カニ抗戦

「蟹食べたいわね」

 義母ママンの一言は私を蟹地獄へといざなった。スロットで儲けたらしい夫が気前よく大量の蟹を購入したのはいいが、誰も調理したがらない為、私にお鉢が回って来たのだ。

「チンピラちゃんのお料理とっても美味しいのよね」などとおだてられ、その気になったのは否めない。義母は人を乗せるのが本当に上手い。

 まず茹でる。脚を縛られた哀れな蟹達は次々と美味しそうな赤色になっていく。ちょうど同じ髪色だった私は切ないシンパシーを感じながらグラグラと煮立つ大鍋の中を見つめていた。

「そうだわ。たくさんあるからご近所さんも呼びましょう。蟹鍋パーティーよ!」

 大量の蟹を前に、嬉しそうに両手を打ち合わせた義母が、可愛らしく首を傾げて私と夫を見る。

「いんじゃね?」

「そっすね」

 義母がご近所で人を集めている間に、私は軍手をはめ、キッチンバサミと包丁で蟹の解体に取り掛かった。夫は暇そうにソファに横たわり、携帯でソシャゲをしながらテレビを見ている。

「夫、手伝え」

「俺、金稼いで蟹買ってきたも~ん。お仕事しゅうりょぉ~」

「ちっ」

 こいつはこういう奴だった。僅かな殺意を舌打ちで弾き飛ばし、私は黙々と作業を続ける。タラバや毛蟹、種類豊富な蟹をそれぞれ捌いていく。新鮮な蟹のいくつかは生で残し、刺身用に湯通しして古伊万里の大皿に並べる。茹で蟹は鍋用に切り分け野菜と一緒に置いておく。

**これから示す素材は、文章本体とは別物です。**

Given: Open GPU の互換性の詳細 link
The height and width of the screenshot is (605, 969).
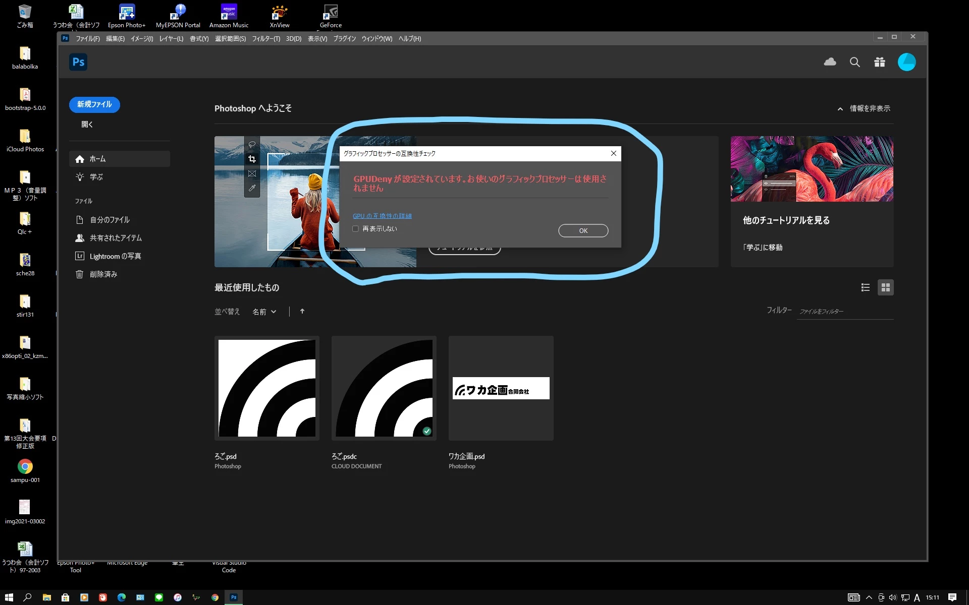Looking at the screenshot, I should point(382,216).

 隣人が集まって酒も入り始めたらしく、居間には談笑の声が響いていた。いつの間にか夫は鍋や皿を運んで、姿を見せている。いつもながら調子のいい奴だ。

「俺、蟹あんかけ炒飯食いたい」

「それ一番面倒なやつじゃね?」

「ママンも蟹炒飯好きだってよ」

「あ、そ」

 私はそっけなく答え、また蟹の殻を剥き始めた。身を掻き出して解し、炒飯用にボウルに溜めていく。いい加減手が痛い。蟹の棘が軍手を突き通し、指の腹がボロボロになっていく。しかも自分は一口も食べていない。なんて日だ。

 内心不貞腐れていると、台所に義母が現れた。

「ごめんねぇ、チンピラちゃん。大変でしょう」

「いいっすよ」

「お手手塞がってるから食べさせてあげる。はい、あーん」

 私が剥いた蟹を口元に持って来て、開けろと催促する。抵抗虚しく、私は蟹の殻を剝きながら半ば強制的に蟹を食べさせられる。

 ママン、蟹、アーン、蟹、ママン、蟹、私は口も手も忙しくしながら、再び思った。なんて日だ。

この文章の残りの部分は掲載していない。